Dal 17 al 22 agosto la formazione romagnola gioca la sua quattordicesima Premiere Cup. Roster d’élite con i rientri ‘Pro’ di Jordan Johnson ed Erika Piancastelli.
L’Europa chiama e l’Italposa Forlì risponde presente. Dal 17 al 22 agosto i riflettori del softball continentale saranno tutti puntati su Haarlem, nei Paesi Bassi, sede della Premiere Cup 2026 (la massima Coppa dei Campioni europea). Per la storica società romagnola si tratta della quattordicesima partecipazione a una manifestazione che la vede tradizionalmente tra le grandi protagoniste, forte di ben otto finali disputate e quattro trionfi nel palmarès (1997, 2002, 2007 e 2021).
Dopo aver conquistato il secondo posto nella regular season di campionato, la squadra guidata dal manager Pablo Suarez (coadiuvato dai coach Giulio Brusa e Patrizia Vitaliani) si presenta al via del torneo continentale con una rosa stellare di 17 atlete, arricchita da due innesti d’eccezione che alzano vertiginosamente il livello della rosa.
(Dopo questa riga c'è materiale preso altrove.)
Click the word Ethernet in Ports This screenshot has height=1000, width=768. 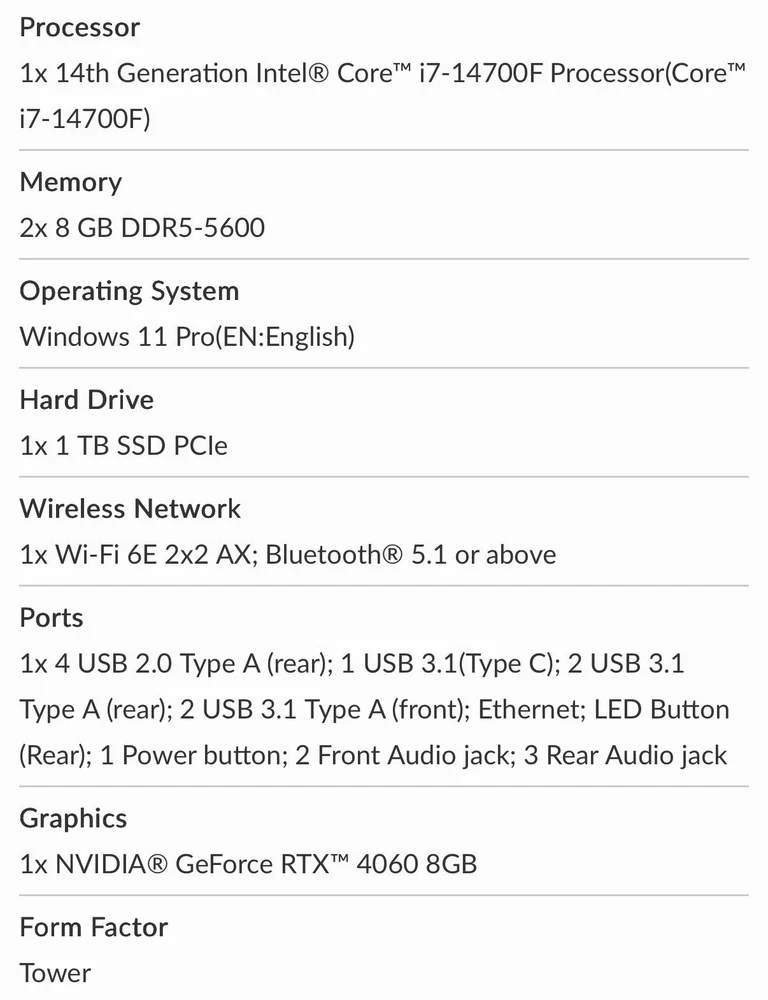tap(529, 709)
Il roster vedrà infatti il ritorno sul monte di lancio della statunitense Jordan Johnson, stella del circuito Pro americano e già colonna portante di Forlì nelle ultime stagioni. Insieme a lei torna a vestire la maglia romagnola Erika Piancastelli, simbolo del softball italiano nel mondo, attualmente impegnata tra i campionati professionistici di Giappone e Stati Uniti.
La formula del torneo non ammette distrazioni: dieci squadre divise in due gironi da cinque, dove ogni minimo passo falso rischia di compromettere la corsa al titolo. L’Italposa è stata inserita nel Gruppo B insieme alle padrone di casa dell’Olympia Haarlem (vincitrici delle ultime tre edizioni), alle tedesche del Bonn, alle austriache del Vienna Metrostars e alle francesi Les Comanches.
Il calendario della prima fase:
Lunedì 17 agosto (h 13:00): Italposa Forlì vs Les Comanches St. Raphael
Martedì 18 agosto (h 13:30): Bonn Capitals vs Italposa Forlì
Martedì 18 agosto (h 20:00): Olympia Haarlem vs Italposa Forlì (big match)
Mercoledì 19 agosto (h 16:00): Italposa Forlì vs Metrostars Vienna
Superato il girone preliminare, l’Italposa incrocerà le armi con le corazzate del Gruppo A, tra cui spiccano le spagnole del Rivas Madrid, le ceche dello Joudrs Praga e soprattutto le campionesse in carica del Bollate. La storia insegna che il trofeo è quasi un’esclusiva italo-olandese: in 47 edizioni, solo due volte il titolo è sfuggito a club di Italia o Paesi Bassi. L’Italposa Forlì ha tutte le carte in regola per riportare la coppa in Romagna.